# Approaching a limit

1. Apr 28, 2009

### bacon

When approaching a limit, say, x approaching 1, does x actually reach 1 or is it just infinitesimally close? In particular I'm interested in where the denominator of a function of interest contains the factor (x-1).

(It's hard to show a nice example without the Latex.)

2. Apr 28, 2009

### ImAnEngineer

Yes, you get as close as you can get.

3. Apr 28, 2009

### HallsofIvy

The definition of "limit" is "$lim_{x\rightarrow a}= L$ if and only if given any $\epsilon> 0$ there exist $\delta> 0$ such that if $0< |x- a|< \delta$ then $|f(x)- f(a)|< \epsilon$. Notice the "0< |x-a|". What happens at x= a is irrelevant.

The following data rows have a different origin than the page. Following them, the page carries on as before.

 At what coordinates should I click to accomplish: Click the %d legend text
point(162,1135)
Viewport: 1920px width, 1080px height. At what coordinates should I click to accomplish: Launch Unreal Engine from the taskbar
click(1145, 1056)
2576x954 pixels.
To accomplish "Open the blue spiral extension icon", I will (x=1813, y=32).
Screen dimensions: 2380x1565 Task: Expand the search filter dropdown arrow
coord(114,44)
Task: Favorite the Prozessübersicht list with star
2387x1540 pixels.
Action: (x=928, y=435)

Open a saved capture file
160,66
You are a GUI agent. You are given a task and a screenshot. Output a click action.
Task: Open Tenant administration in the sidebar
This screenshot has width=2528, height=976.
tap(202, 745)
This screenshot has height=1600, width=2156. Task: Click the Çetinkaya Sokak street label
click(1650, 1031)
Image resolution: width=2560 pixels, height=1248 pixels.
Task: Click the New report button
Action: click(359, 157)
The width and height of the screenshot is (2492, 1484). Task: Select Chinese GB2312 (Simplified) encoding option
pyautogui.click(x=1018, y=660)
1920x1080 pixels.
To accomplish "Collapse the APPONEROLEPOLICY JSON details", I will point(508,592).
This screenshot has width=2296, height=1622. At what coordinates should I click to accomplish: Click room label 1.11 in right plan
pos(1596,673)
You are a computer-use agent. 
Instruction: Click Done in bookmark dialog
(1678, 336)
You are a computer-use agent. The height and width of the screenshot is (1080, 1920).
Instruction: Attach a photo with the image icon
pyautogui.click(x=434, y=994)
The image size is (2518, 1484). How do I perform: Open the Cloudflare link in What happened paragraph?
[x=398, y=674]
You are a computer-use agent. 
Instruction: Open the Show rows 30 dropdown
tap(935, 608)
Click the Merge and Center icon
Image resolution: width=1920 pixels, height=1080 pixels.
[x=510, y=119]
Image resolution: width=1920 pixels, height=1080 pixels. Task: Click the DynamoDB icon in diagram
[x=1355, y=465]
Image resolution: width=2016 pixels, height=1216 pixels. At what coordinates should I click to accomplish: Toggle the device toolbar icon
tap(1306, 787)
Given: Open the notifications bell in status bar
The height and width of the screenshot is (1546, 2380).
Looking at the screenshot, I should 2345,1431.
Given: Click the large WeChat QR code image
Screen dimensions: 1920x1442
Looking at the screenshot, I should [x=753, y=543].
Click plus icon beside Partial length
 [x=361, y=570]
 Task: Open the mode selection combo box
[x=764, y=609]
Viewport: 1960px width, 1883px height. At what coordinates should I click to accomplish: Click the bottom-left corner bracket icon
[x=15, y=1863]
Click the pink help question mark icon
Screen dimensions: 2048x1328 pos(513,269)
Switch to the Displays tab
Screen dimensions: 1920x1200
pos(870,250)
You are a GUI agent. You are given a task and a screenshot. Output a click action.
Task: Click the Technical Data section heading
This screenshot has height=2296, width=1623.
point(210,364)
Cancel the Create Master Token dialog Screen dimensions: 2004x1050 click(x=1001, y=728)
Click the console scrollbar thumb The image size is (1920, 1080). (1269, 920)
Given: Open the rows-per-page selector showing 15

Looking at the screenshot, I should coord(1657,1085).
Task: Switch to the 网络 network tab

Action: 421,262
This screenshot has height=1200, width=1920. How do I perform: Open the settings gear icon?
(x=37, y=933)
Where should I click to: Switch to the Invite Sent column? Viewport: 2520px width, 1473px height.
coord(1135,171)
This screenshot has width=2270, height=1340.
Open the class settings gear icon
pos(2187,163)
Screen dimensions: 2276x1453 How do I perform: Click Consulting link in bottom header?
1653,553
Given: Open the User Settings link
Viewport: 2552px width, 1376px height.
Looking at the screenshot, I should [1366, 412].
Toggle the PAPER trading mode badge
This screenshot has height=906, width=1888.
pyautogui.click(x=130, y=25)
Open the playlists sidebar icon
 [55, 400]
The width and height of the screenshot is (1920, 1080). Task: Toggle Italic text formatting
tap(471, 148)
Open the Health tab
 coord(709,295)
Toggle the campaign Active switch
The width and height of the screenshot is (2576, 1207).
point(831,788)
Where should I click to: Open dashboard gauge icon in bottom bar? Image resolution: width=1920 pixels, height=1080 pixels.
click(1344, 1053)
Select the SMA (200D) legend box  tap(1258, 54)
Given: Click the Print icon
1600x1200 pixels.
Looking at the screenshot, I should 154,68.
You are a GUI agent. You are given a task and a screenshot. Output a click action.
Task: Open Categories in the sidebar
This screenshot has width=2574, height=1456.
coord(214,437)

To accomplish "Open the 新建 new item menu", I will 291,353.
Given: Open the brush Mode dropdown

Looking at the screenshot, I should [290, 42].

For example, if f(x)= x2+ 3 for all x except 1 and f(1)= 100000, then $lim_{x\rightarrow 1} f(x)[itex] is still 3+ 1= 4: for any value of x close to 1 but not equal to 1, f(x) is close to 4. Since you mention "In particular I'm interested in where the denominator of a function of interest contains the factor (x-1)", take [itex]f(x)= (x^2- 1)/(x-1). To find [itex]lim_{x\rightarrow 1}f(x)$ note that $x^2- 1= (x-1)(x+ 1)$ so that $(x^2-1)/(x-1)= x+1$ for all x except x= 1. Since the limit as x goes to 1 does not depend on the value at x= 1, the limit of $(x^2+ 1)/(x-1)$ is the same as the limit of x+ 1 which, it is easy to see, is 1+ 1= 2.